Ihr persönlicher Glücksmoment: Ashleigh Barty nach dem Finale der Australian Open Bild: Reuters

Ashleigh Barty vollendet im Finale der Australian Open ein großes Werk. Zum ersten Mal seit 44 Jahren gewinnt eine Australierin das Tennis-Turnier in Melbourne. Anschließend sagt sie: „Ich bin so stolz, ein Aussie zu sein.“

          3 Min.

          An einem kühlen Sommerabend in Melbourne fanden zwei zusammen, die füreinander bestimmt waren: Ashleigh Barty, die aktuell beste Tennisspielerin der Welt, und der Daphne Akhurst Memorial Cup, die Trophäe für die Siegerin der Australian Open. Barty schnappte sich den Pokal mit einem Sieg im Finale gegen die Amerikanerin Danielle Collins (6:3, 7:6), es war ihr dritter Erfolg bei einem Grand-Slam-Turnier nach den Triumphen 2019 in Paris und im vergangenen Jahr in Wimbledon, aber der erste für Australien in Melbourne nach einer Ewigkeit von 44 Jahren.

          Seit Barty zu den Besten der Welt gehört, hatten sie und ihre Landsleute von diesem Tag geträumt, und am Ende war die Realität fast noch schöner.

          Erwartungen einer ganzen Nation

          Es war ein großes Werk, das Barty an diesem Abend vollendete. Mit den Erwartungen einer Nation umzugehen, das ist eine Herausforderung der härteren Art. Frag nach bei Andy Murray, der fast davon erdrückt worden wäre, bis er 2013 zum ersten Mal in Wimbledon gewann, frag nach bei den Franzosen, die seit mehr als 20 Jahren auf eine Siegerin oder einen Sieger aus ihren Reihen warten. In Paris war es Mary Pierce, die anno 2000 zuletzt einen Einzeltitel für die Gastgeber gewann.

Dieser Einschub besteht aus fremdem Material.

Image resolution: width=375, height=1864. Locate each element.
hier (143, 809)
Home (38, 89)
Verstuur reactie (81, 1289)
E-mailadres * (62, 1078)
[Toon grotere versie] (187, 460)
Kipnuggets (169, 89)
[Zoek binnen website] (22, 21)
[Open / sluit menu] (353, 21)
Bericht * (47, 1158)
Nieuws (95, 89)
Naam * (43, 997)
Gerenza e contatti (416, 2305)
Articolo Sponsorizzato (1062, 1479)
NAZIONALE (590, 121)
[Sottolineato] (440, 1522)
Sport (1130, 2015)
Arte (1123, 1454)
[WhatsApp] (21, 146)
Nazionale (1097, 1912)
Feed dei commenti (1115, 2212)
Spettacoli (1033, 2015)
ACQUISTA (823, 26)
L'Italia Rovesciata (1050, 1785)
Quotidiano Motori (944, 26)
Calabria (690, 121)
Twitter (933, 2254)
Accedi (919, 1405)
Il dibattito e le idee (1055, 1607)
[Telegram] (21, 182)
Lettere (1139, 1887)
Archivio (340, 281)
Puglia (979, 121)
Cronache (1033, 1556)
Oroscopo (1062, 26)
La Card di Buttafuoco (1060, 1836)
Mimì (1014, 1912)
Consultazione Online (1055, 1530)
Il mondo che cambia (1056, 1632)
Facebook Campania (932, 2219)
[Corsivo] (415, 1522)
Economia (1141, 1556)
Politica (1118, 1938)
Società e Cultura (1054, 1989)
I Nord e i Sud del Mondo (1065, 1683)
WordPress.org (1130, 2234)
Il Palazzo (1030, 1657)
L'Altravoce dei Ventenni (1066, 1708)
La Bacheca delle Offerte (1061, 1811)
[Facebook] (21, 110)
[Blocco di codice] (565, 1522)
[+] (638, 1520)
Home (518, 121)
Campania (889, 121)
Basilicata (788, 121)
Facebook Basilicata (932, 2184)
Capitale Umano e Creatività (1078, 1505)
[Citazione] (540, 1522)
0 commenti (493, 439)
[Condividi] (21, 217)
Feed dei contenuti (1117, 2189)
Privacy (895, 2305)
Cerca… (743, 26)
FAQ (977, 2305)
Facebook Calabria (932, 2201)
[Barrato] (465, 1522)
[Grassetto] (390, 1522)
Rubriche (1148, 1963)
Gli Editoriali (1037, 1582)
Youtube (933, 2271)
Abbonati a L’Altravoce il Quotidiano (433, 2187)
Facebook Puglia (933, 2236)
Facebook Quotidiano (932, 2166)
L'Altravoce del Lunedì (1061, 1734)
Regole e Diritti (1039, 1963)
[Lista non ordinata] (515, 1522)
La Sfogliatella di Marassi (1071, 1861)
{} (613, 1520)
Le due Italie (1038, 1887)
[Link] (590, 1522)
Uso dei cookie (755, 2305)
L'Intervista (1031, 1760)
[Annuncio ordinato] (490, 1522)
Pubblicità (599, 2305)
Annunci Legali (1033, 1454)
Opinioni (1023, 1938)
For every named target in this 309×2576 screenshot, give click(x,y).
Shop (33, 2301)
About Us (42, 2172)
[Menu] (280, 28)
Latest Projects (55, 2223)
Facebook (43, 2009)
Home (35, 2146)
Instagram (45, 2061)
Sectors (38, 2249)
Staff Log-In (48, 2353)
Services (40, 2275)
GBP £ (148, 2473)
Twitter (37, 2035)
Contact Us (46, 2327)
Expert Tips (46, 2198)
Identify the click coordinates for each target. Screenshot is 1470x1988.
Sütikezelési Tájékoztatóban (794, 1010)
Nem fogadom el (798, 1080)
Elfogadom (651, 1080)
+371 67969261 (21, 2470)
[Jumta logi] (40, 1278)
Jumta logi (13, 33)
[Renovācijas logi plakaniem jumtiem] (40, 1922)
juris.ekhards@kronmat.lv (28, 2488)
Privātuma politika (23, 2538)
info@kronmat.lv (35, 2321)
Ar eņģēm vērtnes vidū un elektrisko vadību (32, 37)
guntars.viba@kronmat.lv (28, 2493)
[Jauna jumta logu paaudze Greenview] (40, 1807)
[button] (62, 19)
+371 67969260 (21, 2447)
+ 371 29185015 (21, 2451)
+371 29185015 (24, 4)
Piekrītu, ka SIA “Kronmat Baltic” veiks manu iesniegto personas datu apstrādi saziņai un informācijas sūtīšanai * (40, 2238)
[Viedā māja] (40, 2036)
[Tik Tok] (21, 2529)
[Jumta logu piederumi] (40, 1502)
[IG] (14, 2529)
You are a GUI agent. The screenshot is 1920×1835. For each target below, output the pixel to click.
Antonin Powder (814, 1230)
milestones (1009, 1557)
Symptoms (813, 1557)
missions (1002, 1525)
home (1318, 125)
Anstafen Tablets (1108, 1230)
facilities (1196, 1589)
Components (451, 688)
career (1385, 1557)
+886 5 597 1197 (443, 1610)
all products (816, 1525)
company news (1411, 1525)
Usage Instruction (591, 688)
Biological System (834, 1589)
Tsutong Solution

          In Melbourne war es alles noch viel länger her, seit Mark Edmondson 1976 bei den Männern und zwei Jahre später Christine O’Neil bei den Frauen gewann. Nach dem langen Marsch durch die Wüste hofften nun alle auf einen labenden Besuch in der Oase bei Ashleigh Barty. 

          Keine Frage, die Australierin ging als Favoritin in dieses Spiel. Zum einen wegen der beiden Grand-Slam-Titel, die sie schon gewonnen hatte, aber vor allem wegen der Dominanz, mit sie bisher im Stundentakt durch das Turnier gerauscht war; für jeden ihrer sechs Siege brauchte sie im Schnitt rund 60 Minuten und verlor dabei nur ein einziges Aufschlagspiel.

          Danielle Collins, die drei Jahre ältere ehemalige College-Spielerin aus St. Petersburg in Florida, hatte auf dem Weg ins Finale zweimal nach einem Satz-Rückstand gewonnen und hatte selbst bei über 30 Grad wie immer einen extrem coolen Eindruck gemacht. In ihrer Mischung aus Courage und eiskalter Übersicht erinnerte sie während des Turniers stark an Catherine Tremell (Sharon Stone), die Meisterin der Minusgrade aus Basic Instinct; die Älteren werden wissen, wovon die Rede ist.

          Emotionale Siegerehrung: die Amerikanerin Danielle Collins
          Emotionale Siegerehrung: die Amerikanerin Danielle Collins : Bild: Reuters

          Die ersten Jubelstürme für Ashleigh Barty ließ Collins an sich abperlen, und bis Mitte des ersten Satzes machte die Amerikanerin einen starken, stabilen Eindruck. Doch nachdem sie ihr Aufschlagspiel zum 2:4 verloren hatte schlichen sich Fehler in ihr Spiel, und bis zum Ende des Satzes hatte Barty die Sache im Griff.

          Barty fing sich wieder

          Danielle Collins könne den Ball außergewöhnlich beschleunigen, hatte Barty vorher gesagt, und diese Fähigkeit verbunden mit Präzision und nun deutlich spürbarer Nervosität der Australierin führten überraschend schnell zu einer 5:1-Führung der Amerikanerin. Es wurde ein wenig ruhiger in der fast vollen Rod Laver Arena, doch Barty fing sich wieder und gewann Punkt um Punkt.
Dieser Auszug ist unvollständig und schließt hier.